Written task:
Reproduce the listing word for word, from the line containing "height=607 pixels. 215,515" through the end of the listing, both ends included.

---+---

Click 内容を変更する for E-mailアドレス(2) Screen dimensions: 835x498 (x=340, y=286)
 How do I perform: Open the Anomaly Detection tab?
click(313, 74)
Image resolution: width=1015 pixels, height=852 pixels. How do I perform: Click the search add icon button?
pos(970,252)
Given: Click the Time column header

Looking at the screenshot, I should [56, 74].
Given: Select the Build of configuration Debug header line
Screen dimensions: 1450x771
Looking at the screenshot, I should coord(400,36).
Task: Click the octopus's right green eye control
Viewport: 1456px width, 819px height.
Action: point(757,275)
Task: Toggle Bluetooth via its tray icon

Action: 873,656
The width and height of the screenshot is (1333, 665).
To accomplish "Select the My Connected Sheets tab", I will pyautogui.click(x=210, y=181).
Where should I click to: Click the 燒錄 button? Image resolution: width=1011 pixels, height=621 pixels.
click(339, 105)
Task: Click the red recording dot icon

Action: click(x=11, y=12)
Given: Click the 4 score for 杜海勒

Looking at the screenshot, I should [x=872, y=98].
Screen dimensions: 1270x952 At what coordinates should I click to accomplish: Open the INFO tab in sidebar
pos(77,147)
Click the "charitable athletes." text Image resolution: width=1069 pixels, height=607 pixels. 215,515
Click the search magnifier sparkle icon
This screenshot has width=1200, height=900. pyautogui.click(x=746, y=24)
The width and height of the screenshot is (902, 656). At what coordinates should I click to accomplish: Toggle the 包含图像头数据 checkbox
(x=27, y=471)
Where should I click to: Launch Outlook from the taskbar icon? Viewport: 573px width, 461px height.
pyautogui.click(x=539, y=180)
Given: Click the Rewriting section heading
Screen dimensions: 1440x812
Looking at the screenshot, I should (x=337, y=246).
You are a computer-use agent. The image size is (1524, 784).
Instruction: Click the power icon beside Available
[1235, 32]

---+---

Exercise response:
Click the "charitable athletes." text Image resolution: width=1069 pixels, height=607 pixels. 215,515
Click the search magnifier sparkle icon
This screenshot has width=1200, height=900. pyautogui.click(x=746, y=24)
The width and height of the screenshot is (902, 656). At what coordinates should I click to accomplish: Toggle the 包含图像头数据 checkbox
(x=27, y=471)
Where should I click to: Launch Outlook from the taskbar icon? Viewport: 573px width, 461px height.
pyautogui.click(x=539, y=180)
Given: Click the Rewriting section heading
Screen dimensions: 1440x812
Looking at the screenshot, I should (x=337, y=246).
You are a computer-use agent. The image size is (1524, 784).
Instruction: Click the power icon beside Available
[1235, 32]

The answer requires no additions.